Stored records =

=====

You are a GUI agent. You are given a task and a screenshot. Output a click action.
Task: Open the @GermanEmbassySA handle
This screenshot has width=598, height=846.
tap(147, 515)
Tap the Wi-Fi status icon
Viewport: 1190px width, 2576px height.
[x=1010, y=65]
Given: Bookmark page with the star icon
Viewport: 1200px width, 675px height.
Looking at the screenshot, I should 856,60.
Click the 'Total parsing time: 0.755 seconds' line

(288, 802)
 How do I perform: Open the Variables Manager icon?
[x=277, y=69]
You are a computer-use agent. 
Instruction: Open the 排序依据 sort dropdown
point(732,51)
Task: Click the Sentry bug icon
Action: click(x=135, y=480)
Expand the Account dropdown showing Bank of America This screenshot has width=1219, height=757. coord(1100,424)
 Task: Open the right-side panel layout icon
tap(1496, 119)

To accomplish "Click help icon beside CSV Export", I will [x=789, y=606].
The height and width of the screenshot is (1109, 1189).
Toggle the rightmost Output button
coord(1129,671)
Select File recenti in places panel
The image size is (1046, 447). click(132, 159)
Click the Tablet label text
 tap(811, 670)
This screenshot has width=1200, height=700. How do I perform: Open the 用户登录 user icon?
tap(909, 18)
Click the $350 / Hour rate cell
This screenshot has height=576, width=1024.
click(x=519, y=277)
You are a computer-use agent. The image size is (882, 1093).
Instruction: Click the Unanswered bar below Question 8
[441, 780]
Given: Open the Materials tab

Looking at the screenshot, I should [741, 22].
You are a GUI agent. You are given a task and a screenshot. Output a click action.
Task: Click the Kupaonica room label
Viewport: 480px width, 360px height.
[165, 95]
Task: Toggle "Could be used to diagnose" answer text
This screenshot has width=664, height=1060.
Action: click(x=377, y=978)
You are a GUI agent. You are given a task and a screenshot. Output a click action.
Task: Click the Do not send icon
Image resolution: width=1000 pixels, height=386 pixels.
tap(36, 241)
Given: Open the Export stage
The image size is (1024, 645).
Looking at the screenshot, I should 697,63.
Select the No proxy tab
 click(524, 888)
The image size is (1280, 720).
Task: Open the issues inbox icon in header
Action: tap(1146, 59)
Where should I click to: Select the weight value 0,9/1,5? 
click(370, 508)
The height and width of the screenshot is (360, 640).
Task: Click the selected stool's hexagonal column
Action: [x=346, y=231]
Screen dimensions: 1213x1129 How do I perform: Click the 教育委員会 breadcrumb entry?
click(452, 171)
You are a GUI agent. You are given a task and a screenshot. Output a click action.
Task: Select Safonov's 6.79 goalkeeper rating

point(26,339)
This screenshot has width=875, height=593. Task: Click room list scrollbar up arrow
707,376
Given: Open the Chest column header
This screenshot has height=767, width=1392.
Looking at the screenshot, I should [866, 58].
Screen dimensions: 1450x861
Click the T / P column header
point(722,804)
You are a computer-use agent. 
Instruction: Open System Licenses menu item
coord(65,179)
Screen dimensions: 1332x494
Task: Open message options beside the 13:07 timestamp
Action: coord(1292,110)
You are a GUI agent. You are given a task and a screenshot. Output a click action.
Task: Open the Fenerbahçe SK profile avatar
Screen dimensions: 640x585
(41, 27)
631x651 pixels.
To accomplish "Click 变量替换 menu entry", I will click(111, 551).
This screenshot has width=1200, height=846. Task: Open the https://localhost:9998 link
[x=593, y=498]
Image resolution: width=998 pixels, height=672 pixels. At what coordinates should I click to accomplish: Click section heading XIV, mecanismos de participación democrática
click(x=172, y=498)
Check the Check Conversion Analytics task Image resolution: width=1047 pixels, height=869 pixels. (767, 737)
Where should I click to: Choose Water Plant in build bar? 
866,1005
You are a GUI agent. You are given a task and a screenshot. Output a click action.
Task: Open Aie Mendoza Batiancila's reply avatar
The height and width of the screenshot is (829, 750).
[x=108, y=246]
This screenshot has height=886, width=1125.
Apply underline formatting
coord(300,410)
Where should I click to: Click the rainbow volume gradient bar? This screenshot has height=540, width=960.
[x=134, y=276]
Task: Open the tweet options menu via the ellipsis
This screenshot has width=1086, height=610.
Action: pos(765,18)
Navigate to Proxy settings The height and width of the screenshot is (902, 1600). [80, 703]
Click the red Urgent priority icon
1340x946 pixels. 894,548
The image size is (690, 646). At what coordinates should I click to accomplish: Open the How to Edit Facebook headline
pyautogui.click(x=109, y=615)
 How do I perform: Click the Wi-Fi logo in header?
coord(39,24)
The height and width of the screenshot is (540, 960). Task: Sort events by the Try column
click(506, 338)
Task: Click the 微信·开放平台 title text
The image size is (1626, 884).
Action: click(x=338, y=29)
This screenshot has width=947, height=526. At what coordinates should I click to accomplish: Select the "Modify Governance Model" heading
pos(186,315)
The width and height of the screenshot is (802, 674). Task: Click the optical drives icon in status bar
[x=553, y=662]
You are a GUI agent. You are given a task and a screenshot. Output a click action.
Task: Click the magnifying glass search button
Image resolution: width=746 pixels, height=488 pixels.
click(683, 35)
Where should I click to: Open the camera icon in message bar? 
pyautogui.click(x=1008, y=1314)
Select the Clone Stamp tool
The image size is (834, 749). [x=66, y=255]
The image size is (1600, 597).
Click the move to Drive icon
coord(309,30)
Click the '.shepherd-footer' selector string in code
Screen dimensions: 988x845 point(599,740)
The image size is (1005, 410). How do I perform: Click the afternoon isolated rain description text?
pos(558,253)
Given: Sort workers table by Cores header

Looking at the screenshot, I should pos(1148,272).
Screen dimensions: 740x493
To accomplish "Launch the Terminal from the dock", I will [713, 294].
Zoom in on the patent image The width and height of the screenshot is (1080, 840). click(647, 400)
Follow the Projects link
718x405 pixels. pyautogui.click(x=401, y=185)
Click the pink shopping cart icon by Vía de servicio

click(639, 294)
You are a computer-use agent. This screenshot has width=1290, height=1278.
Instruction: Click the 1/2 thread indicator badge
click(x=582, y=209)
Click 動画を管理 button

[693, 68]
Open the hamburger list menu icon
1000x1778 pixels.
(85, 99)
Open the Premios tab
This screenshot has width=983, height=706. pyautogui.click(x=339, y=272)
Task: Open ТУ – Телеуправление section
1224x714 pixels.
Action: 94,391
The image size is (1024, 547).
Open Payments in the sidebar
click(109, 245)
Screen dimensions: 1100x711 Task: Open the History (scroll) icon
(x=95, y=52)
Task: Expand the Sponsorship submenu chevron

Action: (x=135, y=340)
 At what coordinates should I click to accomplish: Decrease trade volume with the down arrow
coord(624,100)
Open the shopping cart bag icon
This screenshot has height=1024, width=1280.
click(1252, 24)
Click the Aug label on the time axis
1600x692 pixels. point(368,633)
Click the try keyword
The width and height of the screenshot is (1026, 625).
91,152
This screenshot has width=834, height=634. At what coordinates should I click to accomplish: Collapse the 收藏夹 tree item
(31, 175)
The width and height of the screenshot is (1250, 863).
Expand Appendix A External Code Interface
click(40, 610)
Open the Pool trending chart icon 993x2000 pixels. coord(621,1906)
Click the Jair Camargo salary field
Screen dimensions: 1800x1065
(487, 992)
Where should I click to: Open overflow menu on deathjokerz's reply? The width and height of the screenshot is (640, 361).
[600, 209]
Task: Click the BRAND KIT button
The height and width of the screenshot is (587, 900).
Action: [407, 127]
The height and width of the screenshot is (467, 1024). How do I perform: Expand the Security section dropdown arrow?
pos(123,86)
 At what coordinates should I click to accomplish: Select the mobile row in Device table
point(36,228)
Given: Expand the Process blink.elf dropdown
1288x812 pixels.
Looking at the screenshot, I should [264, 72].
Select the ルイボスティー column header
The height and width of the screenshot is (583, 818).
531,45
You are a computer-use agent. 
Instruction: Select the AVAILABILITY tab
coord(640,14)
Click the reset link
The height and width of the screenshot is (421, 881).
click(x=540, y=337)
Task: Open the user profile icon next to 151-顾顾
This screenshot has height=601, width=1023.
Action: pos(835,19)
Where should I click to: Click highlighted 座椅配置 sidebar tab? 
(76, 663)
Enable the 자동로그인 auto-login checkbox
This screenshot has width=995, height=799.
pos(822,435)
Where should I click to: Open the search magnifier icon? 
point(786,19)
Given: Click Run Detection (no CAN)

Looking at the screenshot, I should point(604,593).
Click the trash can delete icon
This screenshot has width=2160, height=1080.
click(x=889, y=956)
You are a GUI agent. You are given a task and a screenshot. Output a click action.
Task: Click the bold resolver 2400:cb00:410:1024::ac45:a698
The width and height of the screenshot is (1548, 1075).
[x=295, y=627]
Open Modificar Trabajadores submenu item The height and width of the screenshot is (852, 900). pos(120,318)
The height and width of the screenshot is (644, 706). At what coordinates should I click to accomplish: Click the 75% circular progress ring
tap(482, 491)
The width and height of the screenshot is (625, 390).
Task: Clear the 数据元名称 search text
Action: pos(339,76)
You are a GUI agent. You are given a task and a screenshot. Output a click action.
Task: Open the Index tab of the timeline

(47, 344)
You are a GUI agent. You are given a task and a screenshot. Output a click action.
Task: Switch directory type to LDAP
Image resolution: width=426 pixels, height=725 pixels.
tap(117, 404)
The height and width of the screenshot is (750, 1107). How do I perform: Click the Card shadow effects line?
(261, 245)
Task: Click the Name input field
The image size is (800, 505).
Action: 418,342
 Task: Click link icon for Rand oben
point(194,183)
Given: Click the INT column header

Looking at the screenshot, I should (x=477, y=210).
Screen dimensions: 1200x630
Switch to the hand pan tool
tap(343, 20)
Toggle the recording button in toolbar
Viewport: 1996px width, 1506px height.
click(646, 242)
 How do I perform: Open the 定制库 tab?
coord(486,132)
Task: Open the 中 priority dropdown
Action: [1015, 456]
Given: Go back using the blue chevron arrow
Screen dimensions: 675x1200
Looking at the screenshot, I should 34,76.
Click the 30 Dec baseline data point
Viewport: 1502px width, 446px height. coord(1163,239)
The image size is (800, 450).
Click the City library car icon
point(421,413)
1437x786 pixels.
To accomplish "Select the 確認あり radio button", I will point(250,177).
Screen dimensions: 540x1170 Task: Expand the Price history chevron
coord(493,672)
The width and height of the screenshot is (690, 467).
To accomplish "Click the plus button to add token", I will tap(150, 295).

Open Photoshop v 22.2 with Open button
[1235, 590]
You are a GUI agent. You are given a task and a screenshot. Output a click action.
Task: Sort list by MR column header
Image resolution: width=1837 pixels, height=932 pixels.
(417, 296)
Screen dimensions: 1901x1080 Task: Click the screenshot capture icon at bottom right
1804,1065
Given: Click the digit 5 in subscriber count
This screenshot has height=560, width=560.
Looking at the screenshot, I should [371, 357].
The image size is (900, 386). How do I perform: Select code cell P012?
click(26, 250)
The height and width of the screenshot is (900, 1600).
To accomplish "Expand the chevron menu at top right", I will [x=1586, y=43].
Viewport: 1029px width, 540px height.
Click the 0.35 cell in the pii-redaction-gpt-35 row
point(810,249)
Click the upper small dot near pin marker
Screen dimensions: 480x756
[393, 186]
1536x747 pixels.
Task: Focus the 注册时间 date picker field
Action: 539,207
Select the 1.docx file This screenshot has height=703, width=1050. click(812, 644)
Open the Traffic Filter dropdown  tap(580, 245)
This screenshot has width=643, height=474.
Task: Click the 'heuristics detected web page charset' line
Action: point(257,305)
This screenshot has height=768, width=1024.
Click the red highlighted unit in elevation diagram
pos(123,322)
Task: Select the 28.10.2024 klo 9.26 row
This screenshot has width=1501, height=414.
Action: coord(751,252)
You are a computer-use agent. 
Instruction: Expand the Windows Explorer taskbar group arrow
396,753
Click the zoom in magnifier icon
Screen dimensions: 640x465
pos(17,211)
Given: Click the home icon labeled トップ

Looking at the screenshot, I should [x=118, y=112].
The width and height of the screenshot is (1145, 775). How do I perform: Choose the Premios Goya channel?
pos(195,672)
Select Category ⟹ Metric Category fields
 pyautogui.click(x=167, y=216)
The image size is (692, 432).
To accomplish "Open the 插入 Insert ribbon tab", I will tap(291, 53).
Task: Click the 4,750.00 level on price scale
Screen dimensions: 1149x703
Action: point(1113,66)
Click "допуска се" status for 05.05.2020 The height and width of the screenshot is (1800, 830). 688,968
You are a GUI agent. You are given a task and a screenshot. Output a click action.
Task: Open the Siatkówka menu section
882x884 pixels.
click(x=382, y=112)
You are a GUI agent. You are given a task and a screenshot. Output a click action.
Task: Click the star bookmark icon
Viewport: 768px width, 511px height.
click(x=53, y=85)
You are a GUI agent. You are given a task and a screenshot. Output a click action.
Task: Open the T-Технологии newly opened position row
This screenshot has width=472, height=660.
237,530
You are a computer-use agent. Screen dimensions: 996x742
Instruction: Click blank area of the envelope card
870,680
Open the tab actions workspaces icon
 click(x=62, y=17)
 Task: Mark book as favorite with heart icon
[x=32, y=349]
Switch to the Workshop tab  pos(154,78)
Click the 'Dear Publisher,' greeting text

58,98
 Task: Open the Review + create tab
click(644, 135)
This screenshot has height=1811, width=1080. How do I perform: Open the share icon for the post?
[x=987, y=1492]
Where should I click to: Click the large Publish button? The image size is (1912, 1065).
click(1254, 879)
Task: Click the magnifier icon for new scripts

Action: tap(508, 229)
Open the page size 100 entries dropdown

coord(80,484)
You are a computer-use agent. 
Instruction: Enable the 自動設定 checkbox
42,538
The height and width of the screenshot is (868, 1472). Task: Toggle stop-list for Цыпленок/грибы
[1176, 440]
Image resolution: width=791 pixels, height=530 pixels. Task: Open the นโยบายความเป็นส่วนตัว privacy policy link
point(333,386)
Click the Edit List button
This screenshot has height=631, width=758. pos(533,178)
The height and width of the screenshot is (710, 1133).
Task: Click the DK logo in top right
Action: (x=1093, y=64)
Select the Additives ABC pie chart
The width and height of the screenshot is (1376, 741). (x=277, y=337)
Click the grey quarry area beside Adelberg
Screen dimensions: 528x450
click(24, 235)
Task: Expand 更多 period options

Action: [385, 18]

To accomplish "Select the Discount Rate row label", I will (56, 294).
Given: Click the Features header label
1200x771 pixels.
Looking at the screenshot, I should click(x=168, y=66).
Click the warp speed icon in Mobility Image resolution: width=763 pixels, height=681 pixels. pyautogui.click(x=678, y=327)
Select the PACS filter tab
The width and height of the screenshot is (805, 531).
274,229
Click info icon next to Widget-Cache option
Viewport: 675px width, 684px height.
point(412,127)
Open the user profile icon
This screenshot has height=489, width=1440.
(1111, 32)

=====

Task objective = If a line in the records above contains the word "avatar", count it, then give the total and nothing else.

Worked solution = 2